##### Information shown

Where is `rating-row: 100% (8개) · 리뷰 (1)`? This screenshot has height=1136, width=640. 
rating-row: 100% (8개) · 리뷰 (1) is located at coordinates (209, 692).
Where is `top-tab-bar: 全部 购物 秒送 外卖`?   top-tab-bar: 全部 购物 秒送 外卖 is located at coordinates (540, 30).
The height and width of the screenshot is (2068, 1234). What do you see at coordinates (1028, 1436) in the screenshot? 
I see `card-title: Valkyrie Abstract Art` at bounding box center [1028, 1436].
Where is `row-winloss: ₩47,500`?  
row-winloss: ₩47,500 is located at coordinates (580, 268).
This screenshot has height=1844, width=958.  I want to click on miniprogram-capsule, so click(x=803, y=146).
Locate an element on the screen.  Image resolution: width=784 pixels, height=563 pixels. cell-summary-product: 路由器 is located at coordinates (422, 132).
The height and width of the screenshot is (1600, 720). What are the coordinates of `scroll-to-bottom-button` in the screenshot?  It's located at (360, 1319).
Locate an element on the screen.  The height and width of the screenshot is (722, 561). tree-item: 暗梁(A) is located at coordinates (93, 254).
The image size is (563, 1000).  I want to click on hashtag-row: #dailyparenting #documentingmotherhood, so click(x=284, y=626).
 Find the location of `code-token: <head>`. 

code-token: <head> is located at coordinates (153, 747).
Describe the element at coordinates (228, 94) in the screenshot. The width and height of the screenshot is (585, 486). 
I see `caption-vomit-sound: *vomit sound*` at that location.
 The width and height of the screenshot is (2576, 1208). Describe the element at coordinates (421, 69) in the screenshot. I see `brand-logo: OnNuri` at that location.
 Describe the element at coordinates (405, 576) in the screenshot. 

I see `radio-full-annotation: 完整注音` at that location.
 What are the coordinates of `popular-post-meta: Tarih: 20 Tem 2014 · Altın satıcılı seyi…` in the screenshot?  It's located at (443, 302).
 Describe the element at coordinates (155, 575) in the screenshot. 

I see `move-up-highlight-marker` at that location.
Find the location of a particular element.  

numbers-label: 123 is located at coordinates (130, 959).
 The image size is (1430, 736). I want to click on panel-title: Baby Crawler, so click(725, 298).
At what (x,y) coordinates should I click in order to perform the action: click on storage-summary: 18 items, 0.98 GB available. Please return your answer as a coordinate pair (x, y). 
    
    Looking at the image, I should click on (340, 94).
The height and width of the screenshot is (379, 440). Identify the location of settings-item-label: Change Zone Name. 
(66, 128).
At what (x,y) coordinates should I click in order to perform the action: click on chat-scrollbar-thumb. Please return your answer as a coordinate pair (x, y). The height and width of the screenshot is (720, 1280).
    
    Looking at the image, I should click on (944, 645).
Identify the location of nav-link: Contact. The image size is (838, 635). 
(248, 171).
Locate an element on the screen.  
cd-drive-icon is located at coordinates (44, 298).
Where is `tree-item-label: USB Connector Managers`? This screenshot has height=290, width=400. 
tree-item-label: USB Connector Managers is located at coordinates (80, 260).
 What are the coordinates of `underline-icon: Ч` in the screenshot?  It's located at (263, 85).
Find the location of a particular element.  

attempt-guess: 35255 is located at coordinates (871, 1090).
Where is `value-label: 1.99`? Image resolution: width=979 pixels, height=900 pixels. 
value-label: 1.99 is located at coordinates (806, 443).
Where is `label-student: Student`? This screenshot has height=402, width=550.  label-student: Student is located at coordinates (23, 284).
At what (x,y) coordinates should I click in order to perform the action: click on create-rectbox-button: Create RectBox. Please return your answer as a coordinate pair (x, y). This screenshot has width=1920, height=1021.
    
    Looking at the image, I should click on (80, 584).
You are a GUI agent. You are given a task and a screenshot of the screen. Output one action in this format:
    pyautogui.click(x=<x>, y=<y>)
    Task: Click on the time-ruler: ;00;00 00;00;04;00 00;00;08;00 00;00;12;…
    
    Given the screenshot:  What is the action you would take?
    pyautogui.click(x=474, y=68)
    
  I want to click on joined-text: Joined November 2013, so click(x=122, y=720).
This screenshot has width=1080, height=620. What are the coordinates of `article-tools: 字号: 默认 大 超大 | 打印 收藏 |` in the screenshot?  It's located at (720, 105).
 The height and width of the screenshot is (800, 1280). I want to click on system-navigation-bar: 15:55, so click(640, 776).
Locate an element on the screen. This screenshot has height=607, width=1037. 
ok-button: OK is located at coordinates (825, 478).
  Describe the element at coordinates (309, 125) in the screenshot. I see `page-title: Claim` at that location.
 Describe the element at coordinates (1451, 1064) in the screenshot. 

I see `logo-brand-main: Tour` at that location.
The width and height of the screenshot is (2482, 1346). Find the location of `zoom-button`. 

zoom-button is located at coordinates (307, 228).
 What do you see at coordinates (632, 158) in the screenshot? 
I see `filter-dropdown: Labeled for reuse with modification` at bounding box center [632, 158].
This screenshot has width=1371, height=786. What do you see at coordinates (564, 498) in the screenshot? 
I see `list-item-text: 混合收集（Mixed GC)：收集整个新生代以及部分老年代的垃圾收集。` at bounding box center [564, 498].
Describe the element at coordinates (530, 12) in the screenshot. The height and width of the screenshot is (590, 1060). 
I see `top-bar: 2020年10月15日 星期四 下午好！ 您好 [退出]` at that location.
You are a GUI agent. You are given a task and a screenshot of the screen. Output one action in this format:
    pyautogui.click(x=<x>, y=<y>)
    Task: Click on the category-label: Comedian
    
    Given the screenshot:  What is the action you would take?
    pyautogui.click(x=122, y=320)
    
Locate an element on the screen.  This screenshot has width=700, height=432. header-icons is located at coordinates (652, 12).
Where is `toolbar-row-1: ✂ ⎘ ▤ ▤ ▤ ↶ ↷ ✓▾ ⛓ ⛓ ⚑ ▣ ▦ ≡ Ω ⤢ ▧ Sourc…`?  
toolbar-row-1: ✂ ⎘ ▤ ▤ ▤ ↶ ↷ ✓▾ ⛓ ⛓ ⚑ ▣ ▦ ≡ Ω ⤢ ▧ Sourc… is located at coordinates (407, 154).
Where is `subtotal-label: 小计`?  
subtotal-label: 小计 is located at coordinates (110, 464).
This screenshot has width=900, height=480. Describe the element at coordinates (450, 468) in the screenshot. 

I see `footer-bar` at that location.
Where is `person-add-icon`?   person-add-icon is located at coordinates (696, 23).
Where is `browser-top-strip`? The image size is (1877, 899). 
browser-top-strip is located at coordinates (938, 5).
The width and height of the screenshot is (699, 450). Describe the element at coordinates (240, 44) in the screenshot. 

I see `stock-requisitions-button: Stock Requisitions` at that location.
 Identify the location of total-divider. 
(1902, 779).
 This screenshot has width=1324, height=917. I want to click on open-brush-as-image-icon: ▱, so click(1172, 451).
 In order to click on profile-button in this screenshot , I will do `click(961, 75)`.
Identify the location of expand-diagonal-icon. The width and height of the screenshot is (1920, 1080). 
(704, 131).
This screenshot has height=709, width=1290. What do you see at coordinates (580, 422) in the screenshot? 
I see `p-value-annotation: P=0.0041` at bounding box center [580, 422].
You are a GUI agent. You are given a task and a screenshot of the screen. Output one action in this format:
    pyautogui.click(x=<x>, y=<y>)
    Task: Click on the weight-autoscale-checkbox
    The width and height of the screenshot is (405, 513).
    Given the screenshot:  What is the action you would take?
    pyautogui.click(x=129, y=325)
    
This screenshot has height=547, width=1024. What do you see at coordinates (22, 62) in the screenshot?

##########

Identify every line in the rows above that contains the string "token", and copy each of those lines. Matching is case-sensitive.

◆ Problem solution
 Find the location of `code-token: <head>`. 
code-token: <head> is located at coordinates (153, 747).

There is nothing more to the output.